🧬 Scientists genetically modified human embryos with unprecedented precision

New York researchers took healthy human embryos and successfully modified their genetic code by focusing on a single letter. The tool used, called base editing, acts like an ultra-precise typo corrector. Unlike early versions of CRISPR, it does not cut the DNA in two. The results, posted on the bioRxiv server, show high precision and few errors.

What the researchers actually did to the embryos

The team led by Dieter Egli (Columbia University) worked on human embryos at the single-cell stage, just after fertilization. They targeted three specific genes. The first, PCSK9, controls the production of "bad" cholesterol. Disabling it would reduce the risk of heart attack. The other two, HBG1 and HBG2, produce a blood protein in the fetus. Mimicking them could alleviate diseases like sickle cell disease. For each gene, the researchers replaced one chemical letter: they turned an adenine (A) into a guanine (G).

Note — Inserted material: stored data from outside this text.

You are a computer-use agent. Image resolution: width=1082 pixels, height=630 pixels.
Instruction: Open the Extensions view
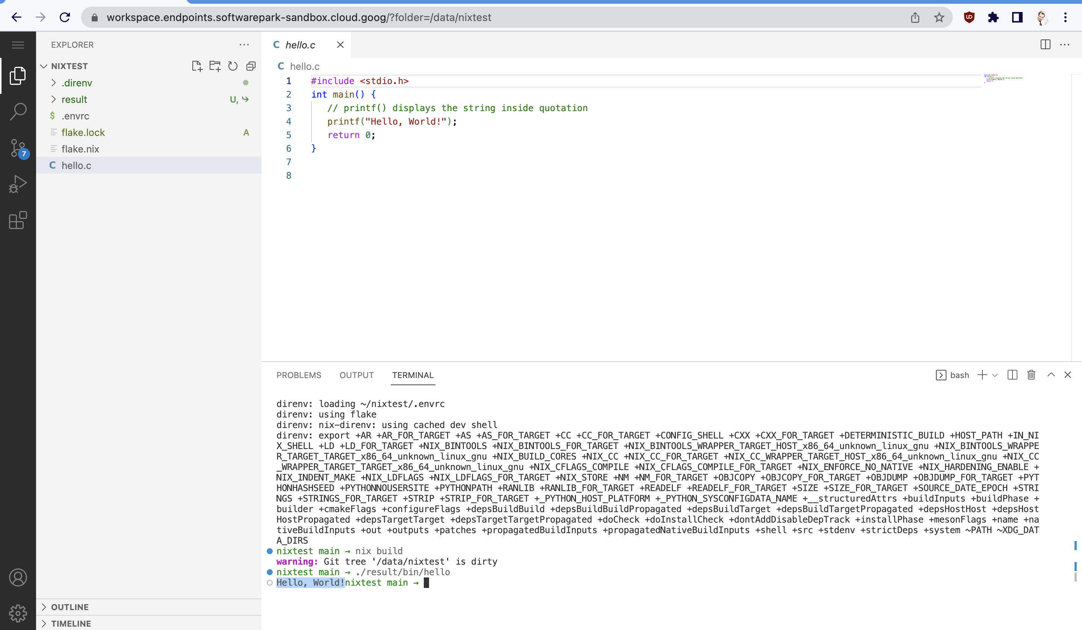point(18,221)
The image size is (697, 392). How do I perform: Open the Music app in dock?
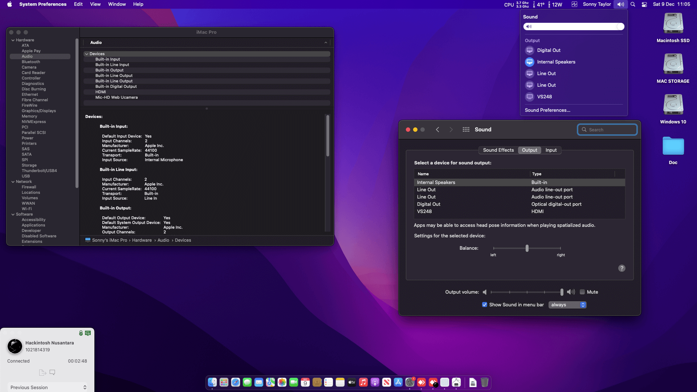[363, 382]
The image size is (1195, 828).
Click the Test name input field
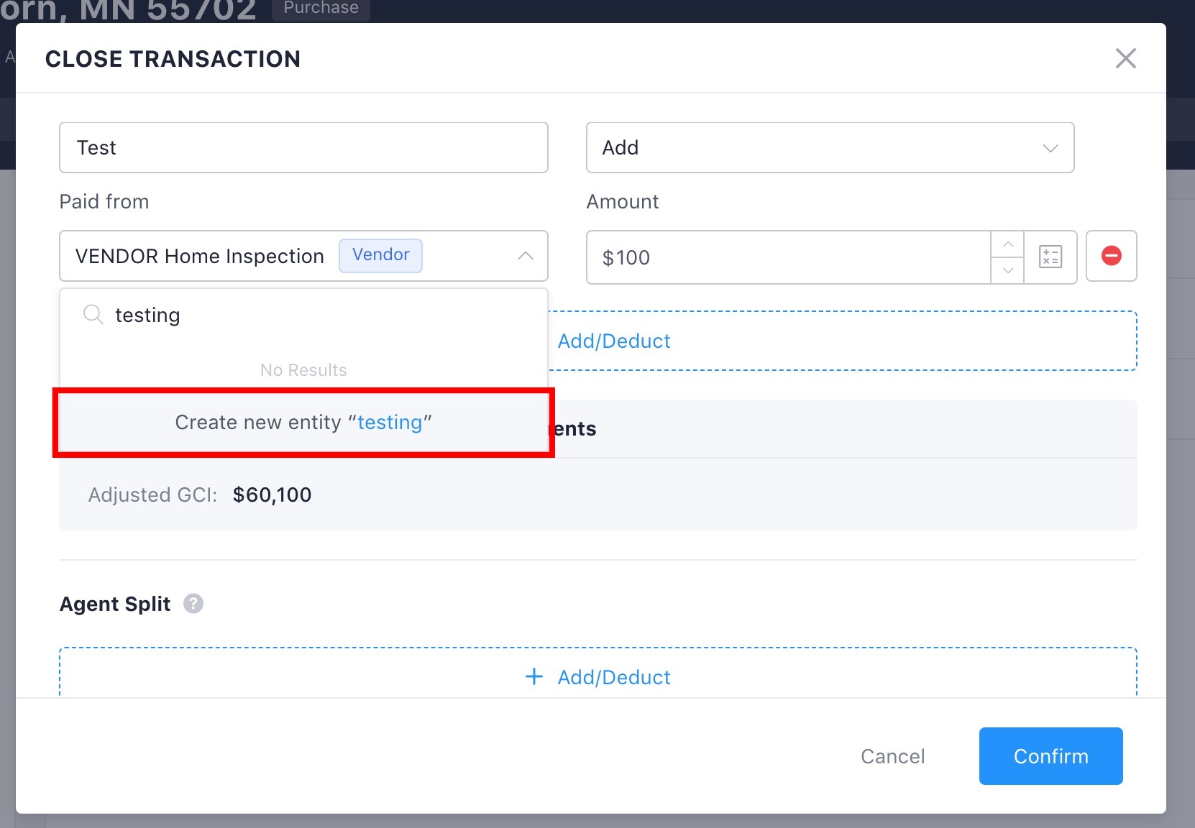click(x=303, y=147)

To understand, picture DNA as a very long sentence written with four letters: A, T, G, C. Each letter is called a nucleotide. A single misplaced letter can cause a serious disease. Here, base editing acted like an eraser that removed an A and wrote a G instead. Across all embryos, this operation succeeded three out of four times for PCSK9, but only one out of two times for HBG1/2. Why the difference? According to the study, it all depends on the small guide RNAs, the molecules that direct the tool to the right spot.

The technical advantage is real: base editing caused neither large mutations nor chromosomal abnormalities, unlike what was observed with older CRISPR-Cas9. This is a world first on healthy embryos. Yet the team remains cautious. They noted that introducing the tool in RNA form blocked embryo development. So they had to use another method, in protein form, which is more stable. Despite these advances, the problem of mosaicism persists: some cells retain the original version of the gene. As long as this flaw exists, no doctor will offer this technique in a clinical setting.

Why modifying an embryo divides specialists so much

On one side, scientists see a medical breakthrough. Preventing a child from being born with a serious genetic disease, such as cystic fibrosis or Huntington's disease, would be a revolution. Base editing makes this hypothesis more realistic than it was five years ago. But on the other side, ethicists are sounding the alarm. For them, opening this door means accepting the risk of eugenic abuses. One day, people might modify not a disease, but eye color, height, or even intellectual traits.

Chinese researcher He Jiankui experimented with this in 2018: he implanted modified embryos using a dangerous technique, and two baby girls were born. Since then, the global scientific community has condemned this practice.

Yet in the United States, no federal law bans the genetic modification of embryos for reproductive purposes. Only a lack of public funding is holding back research. Dieter Egli says he opposes any genetic "enhancement," but he acknowledges that his work could be misused. Hank Greely, a bioethicist at Stanford, sums up the problem: with a few million dollars, a private clinic could attempt the venture.